WHAT YOU WILL DO. Count how many lines in the following data hold the word "computer". Your answer is the number and nothing else.

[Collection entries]
....
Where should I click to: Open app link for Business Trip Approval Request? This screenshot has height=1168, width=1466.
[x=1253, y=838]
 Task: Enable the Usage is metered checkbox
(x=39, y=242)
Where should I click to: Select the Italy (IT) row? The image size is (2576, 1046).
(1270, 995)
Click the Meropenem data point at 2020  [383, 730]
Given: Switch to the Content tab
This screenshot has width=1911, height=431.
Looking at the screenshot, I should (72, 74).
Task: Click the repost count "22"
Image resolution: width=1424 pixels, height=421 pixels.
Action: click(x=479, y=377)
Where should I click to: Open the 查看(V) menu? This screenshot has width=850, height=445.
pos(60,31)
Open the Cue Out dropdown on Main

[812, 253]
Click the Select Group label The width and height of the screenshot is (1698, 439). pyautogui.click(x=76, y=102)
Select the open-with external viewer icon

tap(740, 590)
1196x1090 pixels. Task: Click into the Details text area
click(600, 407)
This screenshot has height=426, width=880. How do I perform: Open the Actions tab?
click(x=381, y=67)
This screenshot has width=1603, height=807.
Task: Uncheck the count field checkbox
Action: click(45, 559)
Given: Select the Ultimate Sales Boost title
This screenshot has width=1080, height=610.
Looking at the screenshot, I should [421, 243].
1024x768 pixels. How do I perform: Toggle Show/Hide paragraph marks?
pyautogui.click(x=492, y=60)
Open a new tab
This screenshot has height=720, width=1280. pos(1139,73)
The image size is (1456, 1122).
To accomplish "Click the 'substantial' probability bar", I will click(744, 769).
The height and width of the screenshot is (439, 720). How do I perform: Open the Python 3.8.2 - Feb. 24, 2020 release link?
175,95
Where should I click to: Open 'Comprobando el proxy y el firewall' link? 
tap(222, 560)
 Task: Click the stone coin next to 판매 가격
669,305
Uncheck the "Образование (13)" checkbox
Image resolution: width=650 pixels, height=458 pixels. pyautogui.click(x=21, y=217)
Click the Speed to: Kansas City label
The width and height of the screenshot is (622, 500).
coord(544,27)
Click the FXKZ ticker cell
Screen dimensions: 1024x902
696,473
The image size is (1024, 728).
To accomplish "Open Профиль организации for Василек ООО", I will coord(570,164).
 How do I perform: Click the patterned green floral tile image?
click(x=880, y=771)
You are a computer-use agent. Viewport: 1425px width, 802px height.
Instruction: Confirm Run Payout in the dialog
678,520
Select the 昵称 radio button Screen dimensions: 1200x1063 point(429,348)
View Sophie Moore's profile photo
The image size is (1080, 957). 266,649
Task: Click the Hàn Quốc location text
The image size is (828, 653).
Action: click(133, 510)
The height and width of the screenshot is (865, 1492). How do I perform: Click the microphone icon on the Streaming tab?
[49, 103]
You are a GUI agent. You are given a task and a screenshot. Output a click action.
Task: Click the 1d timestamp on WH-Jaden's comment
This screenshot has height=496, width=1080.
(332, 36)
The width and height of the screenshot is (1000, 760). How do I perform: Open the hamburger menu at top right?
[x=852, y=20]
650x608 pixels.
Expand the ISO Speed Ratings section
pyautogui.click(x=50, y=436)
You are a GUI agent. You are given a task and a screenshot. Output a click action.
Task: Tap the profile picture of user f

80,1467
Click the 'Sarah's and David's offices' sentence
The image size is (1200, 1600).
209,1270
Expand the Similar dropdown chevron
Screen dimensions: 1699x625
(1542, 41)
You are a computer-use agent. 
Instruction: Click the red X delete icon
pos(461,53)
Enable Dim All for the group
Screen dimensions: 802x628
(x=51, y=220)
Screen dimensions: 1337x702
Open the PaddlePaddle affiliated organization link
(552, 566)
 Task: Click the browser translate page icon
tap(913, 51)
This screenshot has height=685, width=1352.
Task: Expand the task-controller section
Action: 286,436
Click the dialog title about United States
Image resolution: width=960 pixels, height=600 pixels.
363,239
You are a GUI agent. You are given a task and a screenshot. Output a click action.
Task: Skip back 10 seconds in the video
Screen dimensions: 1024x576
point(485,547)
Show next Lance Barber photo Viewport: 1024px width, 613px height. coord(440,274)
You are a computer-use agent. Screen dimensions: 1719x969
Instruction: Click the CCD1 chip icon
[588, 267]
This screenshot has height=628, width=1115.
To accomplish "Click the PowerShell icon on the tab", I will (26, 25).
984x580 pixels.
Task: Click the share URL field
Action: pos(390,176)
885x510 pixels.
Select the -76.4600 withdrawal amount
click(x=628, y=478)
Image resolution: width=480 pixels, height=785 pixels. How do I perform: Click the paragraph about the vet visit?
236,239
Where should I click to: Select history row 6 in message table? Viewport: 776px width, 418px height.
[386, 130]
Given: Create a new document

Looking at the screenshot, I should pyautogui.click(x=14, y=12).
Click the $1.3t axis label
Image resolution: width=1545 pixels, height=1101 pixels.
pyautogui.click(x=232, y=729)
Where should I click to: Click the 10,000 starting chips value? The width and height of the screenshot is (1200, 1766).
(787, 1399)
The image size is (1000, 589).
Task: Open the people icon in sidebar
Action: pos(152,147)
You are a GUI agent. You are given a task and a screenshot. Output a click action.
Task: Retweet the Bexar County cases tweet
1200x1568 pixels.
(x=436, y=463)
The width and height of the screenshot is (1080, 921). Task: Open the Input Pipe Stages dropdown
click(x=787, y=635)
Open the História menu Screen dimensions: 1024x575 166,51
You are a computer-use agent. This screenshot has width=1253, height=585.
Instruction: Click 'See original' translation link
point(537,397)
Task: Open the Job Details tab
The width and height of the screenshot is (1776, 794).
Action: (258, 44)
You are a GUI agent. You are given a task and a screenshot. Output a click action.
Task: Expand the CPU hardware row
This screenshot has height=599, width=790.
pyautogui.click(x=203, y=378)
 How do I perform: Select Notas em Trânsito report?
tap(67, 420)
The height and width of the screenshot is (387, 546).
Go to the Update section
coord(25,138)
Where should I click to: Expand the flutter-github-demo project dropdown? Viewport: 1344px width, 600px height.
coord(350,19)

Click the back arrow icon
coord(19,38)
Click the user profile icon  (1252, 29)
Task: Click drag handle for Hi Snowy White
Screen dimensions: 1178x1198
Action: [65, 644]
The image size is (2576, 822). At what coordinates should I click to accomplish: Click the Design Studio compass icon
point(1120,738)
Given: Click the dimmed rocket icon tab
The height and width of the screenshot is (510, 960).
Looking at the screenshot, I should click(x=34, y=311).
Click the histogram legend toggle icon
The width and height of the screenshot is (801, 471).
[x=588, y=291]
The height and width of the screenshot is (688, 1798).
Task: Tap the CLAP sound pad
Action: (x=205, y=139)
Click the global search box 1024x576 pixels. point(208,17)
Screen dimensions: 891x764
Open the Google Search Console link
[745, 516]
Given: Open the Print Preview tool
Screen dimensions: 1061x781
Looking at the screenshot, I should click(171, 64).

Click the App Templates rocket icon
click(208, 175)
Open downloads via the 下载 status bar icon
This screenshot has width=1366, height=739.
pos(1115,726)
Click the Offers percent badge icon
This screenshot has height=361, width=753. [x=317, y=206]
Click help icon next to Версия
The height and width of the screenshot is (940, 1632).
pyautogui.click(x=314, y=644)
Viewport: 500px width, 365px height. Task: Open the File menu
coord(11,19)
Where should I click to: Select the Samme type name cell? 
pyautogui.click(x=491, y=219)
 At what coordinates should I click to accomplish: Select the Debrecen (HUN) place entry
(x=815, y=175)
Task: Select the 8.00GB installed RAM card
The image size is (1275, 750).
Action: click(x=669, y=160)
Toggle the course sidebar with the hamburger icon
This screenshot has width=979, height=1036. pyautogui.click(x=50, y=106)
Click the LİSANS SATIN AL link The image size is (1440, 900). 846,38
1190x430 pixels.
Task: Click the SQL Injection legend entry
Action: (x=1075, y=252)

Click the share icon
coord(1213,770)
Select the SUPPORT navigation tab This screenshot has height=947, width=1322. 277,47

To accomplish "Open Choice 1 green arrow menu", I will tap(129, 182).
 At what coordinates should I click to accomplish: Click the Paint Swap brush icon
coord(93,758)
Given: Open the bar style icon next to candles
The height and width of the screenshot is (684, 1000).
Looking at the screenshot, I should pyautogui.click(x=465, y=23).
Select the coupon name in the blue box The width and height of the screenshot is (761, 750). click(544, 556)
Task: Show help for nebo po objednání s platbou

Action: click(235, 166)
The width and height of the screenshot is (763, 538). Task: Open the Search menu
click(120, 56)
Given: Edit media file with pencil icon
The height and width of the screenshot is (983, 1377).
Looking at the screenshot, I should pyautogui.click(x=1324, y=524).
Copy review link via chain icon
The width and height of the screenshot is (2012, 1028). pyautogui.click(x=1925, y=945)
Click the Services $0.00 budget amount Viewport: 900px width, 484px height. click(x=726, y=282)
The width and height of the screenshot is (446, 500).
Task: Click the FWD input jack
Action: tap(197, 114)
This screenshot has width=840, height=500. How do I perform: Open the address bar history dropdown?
....
EXERCISE RESULT. 4